Non c’è dubbio che la mia filosofia appartenesse a quel momento, sebbene io fossi consapevole solo parzialmente di ciò che stava accadendo e nessuno di quelli del mondo dell’arte (o dell’ambiente dei mondi dell’arte sovrapposti di quel periodo) conoscesse la mia filosofia. Soltanto di recente “The Art World” (scritto nel 1964) ha iniziato a comparire nelle antologie della storia dell’arte di quegli anni. Ma i costrutti da me utilizzati erano per la maggior parte quelli della filosofia analitica. Il mio libro Analytical Philosophy of History era in corso di stampa nel 1964, le idee di quel libro incisero sul mio modo di pensare. In quel libro, per esempio, argomentai, attraverso l'analisi sulle condizioni di verità, che i significati degli eventi storici sono invisibili a coloro che ne fanno esperienza. Questo era il modello di tesi esternalista che ho seguito nell’analisi del concetto di opera d’arte: ciò che fa diventare opera d’arte un oggetto è esterno all'oggetto stesso. [...]

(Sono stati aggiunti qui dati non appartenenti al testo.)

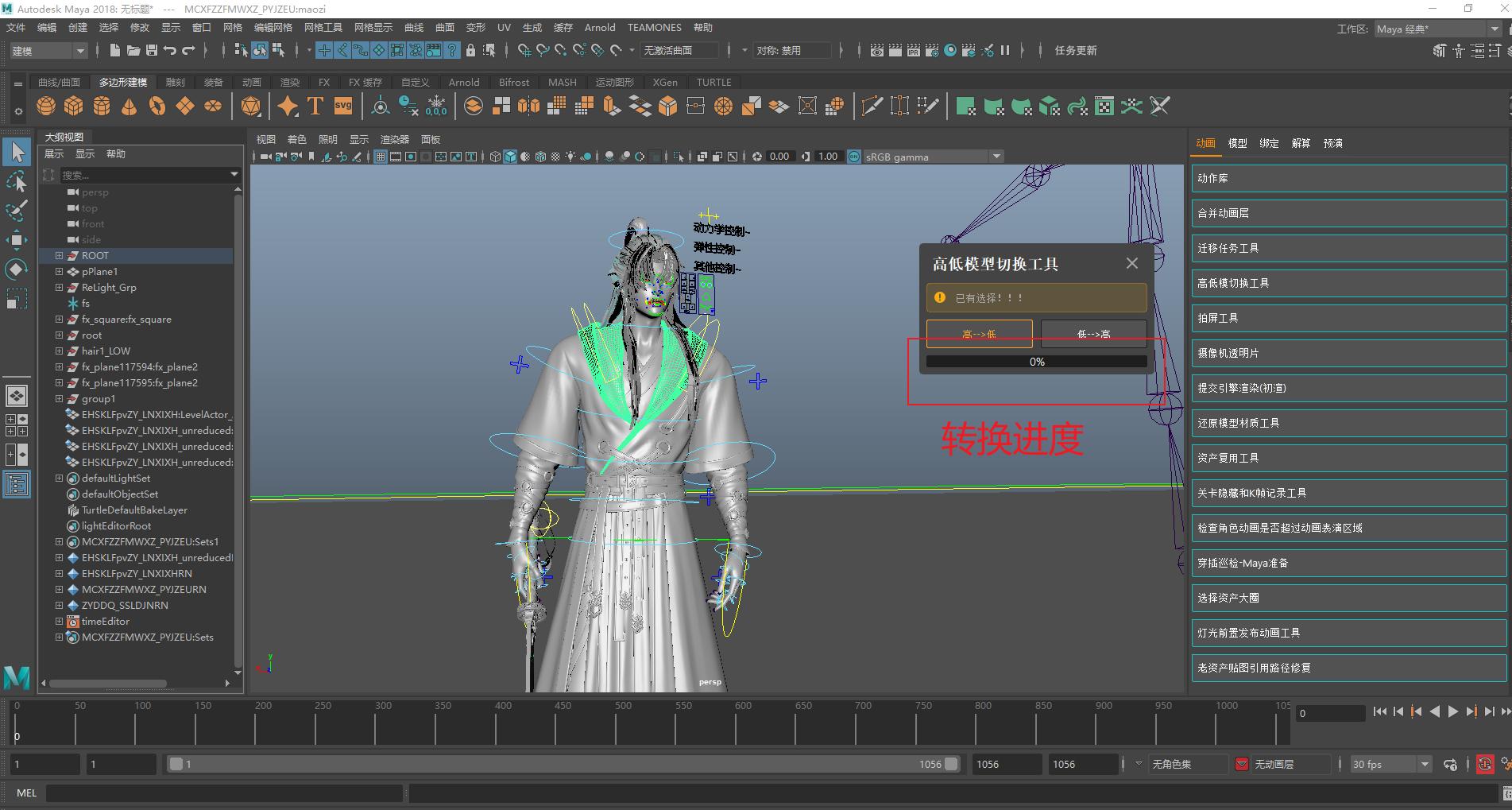Screen dimensions: 1512x810
Task: Click the undo icon in status line
Action: click(169, 51)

Se appartengo al mio momento storico, questo spiegherebbe perché ho evitato di sollevare dubbi, fatta eccezione per il tentativo di rispondere a questo quesito, e perché raramente ho considerato nell’analisi dell’arte il ruolo di bellezza e questioni analoghe. In parte è spiegabile con le circostanze storiche con le quali è nata la mia filosofia dell’arte: l’arte d’avanguardia degli anni Sessanta, che voltò le spalle all’estetica con tanta determinazione quanta ne utilizzò la filosofia d’avanguardia di quel periodo per voltare le spalle all'istruzione. Entrambe aspiravano ad essere “cool”. Per la filosofia dell’arte credo si sia trattato di una buona mossa, perchè ha aiutato a separare la filosofia dell’arte dall’estetica, cosa che ha sempre causato una gran confusione. Mi sembra che ora abbiamo sviluppato sufficiente immunità da poter considerare di nuovo cosa renda, alla fine, l’arte così significativa nella vita umana, e di questo voglio interessarmi ora. [...]
Dagli anni Sessanta, in special modo dagli anni Ottanta, ho tentato di portare in filosofia le mie esperienze del mondo dell’arte. Lo si può fare solo se si vive il proprio tempo, e ciò rende questo libro più personale e confessionale di quanto non ci si aspetti dalla filosofia, ma anche più astratto di quanto normalmente non siano le confessioni. C'è una tradizione di confessioni meditative nella letteratura filosofica, ma soprattutto non considerate questo libro come se simulasse un'autorevolezza accademica. La sua autorità, se ne ha una, risiede altrove. Vi risparmio le note a piè di pagina che, tranne che negli scritti accademici sull’arte, costituiscono una facciata di voluta autorità. Vi invito a leggere questo libro come un racconto di avventure, con qualche argomento filosofico e discriminanti che esibisco come trofei dei miei incontri con la vita dell’arte dei nostri tempi.